- Reading level: Young Adult
- Hardcover:368 pages
- Publisher:Arthur A. Levine Books (August 1, 2011)
- ISBN-10: 0545221307
- Source: Publisher
Cleopatra VIII Selene, Princess of Egypt, is the only daughter of Cleopatra VII and Marcus Antonius. She’s grown up in luxury in the regal city of Alexandria. However, when Egypt goes to war with Rome, her entire world and everything it has ever stood for is pulled out from underneath her. Her family is shattered, all at the hands of the emperor of Rome, Octavianus.
Cleopatra Selene and her two brothers are forced to move to Rome, an existence much different than the life they had in Alexandria. Forced to live in the home of their enemy, they are constantly bombarded with threats of death and torture each time they walk outside the walls of the compound.
Like her mother before here, Cleopatra Selene must gather all the strength and power she has to regain claim over Egypt once again. She’s forced to chose between two men, and two very different destinies.
While technically a young adult novel, Cleopatra’s Moon is most definitely a novel that would appeal to readers of all ages. We have all read about the powerful Celopatra and Marcus Antonius, but not much has been written about their daughter.
This novel is full of rich and detailed characters. Cleopatra Selene herself starts out as a young and naive princess, but is forced to evolve into quite the strong woman. She is not passive in her feelings about their “imprisonment,” she risks her life on several occasions to protect her siblings and their family name. Additionally, one can’t help but love Cleopatra Selene’s youngest brother, “Ptolly.” Barely out of the toddler stages when he loses his parents, he’s too young and naive to really understand what has happened.
Potentially the most compelling part of this novel is the rich description of the settings of both Egypt and Rome. It was interesting to see how differently woman were treated in each of these settings. In Egypt, with Cleopatra as the queen, women were powerful and regal figures. In Rome, on the otherhand, they were mostly confined to the castle, not free to roam and explore. In Egypt, the women of royalty had individual and unique names while in Rome the women generally shared the same name. A part of history I admit to not being very familiar with, I believe in reading this book I gained a much stronger understanding of this important time in history.
The character list in the beginning of the book was essential; with so many characters with similar names it was hard to keep the characters straight at first.

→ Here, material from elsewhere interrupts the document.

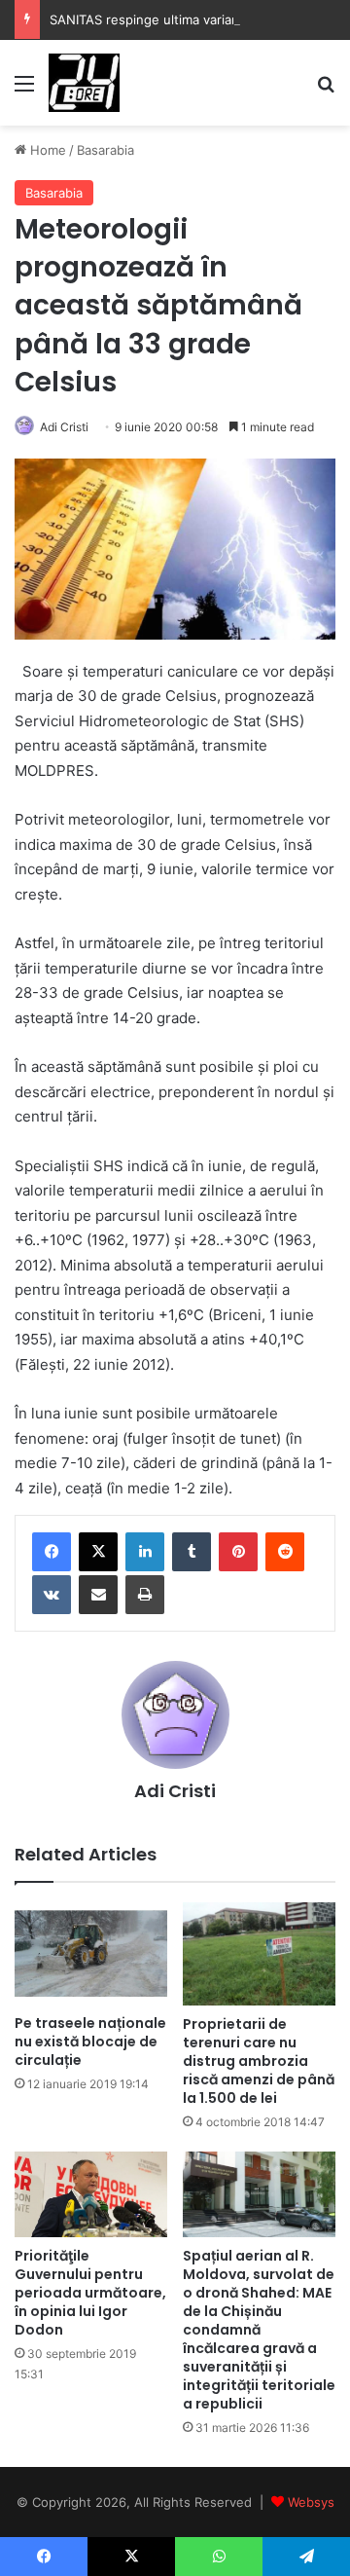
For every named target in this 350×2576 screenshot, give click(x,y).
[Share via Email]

Additionally, the “Facts Within the Fiction” section at the end broke down which aspects of the book were based on fact and which were fictionalized in the writing of the novel.
My only complaint would be the ending. Throughout the novel, Selene’s character was built up as a strong and powerful one. She chose power rather than love, but in the end, this seemed to be forgotten. That said, this is just a minor issue I have, not really taking away from my overall opinion of the book.
Fans of historical fiction can’t afford to miss out on this book! Highly recommended.